A me sembra che sebbene i problemi nell’articolo siano ben enunciati, ci sia un vizio logico. Non si tratta di “rovesci della medaglia” ma di aspetti complementari evidenti. Tutto dipende dalla dotazione disponibile che non basta a tutti ( e allora si seleziona). E dal presupposto che comunque alcuni (tipo gli ordinari, che ne sono esclusi) hanno già finanziamenti (chissà perche ‘ordinario’ implica finanziamenti gia ottenuti). Inoltre: perche l’esclusione del 40-80% delle altre due categorie? Ma solo perche i soldi sono insufficienti e non per questioni di merito intrinseco. E quindi non vedo niete di specialmente buono o di lodevole nel provvedi, ci vedo soltanto conti semplicistici in salsa pseudomeritocratica, cioe che i fondi sono ridotti e allora si introduce un criterio (merito)metrico che non potrà che essere quantitativo, dal momento che gia il 60-2o-0% lo e. E, volendo quantificare a tutti i costi, perche 3 lavori dovrebbero valere piu di uno, constatando che molti usano il salami slicing, ossia lo smembramento del pollo? Senza sapere nulla, anzi essendo del tutto e pericolosamente ignoranti, mi riferisco sia al legislativo che all’esecutivo (finche esistera la distinzione), su che cosa significa far ricerca creativa.

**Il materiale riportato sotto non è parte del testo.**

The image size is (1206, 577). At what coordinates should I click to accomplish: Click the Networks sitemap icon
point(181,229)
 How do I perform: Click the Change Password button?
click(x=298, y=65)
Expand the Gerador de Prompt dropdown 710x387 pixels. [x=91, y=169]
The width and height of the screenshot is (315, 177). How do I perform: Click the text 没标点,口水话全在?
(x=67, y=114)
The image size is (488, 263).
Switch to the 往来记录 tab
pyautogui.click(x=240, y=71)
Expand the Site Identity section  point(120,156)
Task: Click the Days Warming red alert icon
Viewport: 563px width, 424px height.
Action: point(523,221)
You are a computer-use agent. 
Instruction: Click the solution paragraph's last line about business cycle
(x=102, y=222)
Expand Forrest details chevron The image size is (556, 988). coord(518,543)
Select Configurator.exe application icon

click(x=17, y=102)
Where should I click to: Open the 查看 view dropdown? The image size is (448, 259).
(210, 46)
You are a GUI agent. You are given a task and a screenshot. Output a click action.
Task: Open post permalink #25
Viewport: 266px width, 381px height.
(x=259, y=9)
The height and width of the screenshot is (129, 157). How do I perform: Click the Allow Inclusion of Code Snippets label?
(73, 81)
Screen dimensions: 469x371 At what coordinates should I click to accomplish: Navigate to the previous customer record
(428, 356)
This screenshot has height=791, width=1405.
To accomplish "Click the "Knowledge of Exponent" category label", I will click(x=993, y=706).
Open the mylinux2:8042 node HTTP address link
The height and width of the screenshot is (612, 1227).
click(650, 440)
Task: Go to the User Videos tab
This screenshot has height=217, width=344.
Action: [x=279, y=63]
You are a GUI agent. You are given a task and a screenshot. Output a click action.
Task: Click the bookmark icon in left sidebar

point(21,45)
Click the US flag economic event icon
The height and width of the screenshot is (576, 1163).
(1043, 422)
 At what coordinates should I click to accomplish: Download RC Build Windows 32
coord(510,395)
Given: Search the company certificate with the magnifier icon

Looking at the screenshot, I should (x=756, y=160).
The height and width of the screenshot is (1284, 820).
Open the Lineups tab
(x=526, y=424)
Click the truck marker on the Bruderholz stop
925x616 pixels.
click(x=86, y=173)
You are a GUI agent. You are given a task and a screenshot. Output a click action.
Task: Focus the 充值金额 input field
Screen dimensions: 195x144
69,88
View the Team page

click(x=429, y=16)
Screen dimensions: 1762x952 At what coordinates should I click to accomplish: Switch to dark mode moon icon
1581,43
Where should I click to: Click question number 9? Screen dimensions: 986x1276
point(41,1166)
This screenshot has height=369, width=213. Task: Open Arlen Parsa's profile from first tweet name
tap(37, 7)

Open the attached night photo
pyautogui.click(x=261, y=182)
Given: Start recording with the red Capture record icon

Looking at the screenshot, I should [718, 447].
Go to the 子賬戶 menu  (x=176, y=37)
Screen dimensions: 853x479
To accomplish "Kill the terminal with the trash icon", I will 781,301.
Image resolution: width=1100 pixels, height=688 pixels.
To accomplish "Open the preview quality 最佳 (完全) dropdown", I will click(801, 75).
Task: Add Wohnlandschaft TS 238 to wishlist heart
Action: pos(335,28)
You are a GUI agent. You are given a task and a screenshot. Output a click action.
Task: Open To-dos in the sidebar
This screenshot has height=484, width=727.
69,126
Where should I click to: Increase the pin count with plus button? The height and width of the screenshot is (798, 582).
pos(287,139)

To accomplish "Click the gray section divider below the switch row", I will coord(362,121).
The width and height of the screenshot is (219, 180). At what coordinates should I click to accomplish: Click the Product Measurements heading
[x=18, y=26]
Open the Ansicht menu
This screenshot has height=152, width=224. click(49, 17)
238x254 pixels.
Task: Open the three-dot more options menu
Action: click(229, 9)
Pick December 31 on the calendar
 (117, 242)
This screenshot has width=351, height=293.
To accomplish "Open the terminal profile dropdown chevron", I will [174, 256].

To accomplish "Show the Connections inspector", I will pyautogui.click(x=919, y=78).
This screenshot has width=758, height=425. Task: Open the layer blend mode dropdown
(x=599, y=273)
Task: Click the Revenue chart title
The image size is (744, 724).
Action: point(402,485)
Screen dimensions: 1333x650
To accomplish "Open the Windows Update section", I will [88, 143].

E lasciamo perdere le/i amanti e i/le tirapiedi, perche entriamo in una logica ancor diversa, come minimo.
Cara Marinella,
Per chi fa ricerca sperimentale, e anche per chi opera nelle scienze umane, una minima dotazione di fondi è davvero importante. Serve a risolvere le emergenze che altrimenti ti impedirebbero di lavorare, tipo toner stampante esaurito, la guarnizione che si è allentata, la riparazione d’urgenza. Non servono grandi cifre. Questa piccola disponibilità è davvero importante per poter svolgere al meglio il proprio lavoro. In questo senso, il provvedimento è lodevole e anche se su altre iniziative ministeriali sono stato molto critico, lo sostengo. Il problema nasce nel COME distribuire questi fondi. Come giustamente osservato anche da altri, l’idea di individuare delle percentuali prestabilite come 60-20-0 è profondamente criticabile sia nel metodo che nel merito. In mia opinione, sarebbe preferibile che i fondi fossero assegnati alla platea più ampia possibile escludendo solo chi è davvero inattivo. Penso che non sia scandaloso chiedere a dei docenti universitari una produzione scientifica minima verificabile in modo semplice. Per questo ritengo che il parametro migliore da utilizzare possa essere un minimo numero di pubblicazioni, o anche semplicemente essere attivi per la VQR. Gli inattivi VQR sono una percentuale minima. Ricordiamoci però che 3.000 euro di fondi per svolgere il proprio lavoro sono una cifra insignificante (meno di un ventesimo nella maggior parte dei casi) dello stipendio lordo di un docente universitario. Infine, va bene protestare, cerchiamo anche di non dire sempre di no a priori e quando ci sono proposte perfettibili tutto sommato sensate, è giusto sostenerle.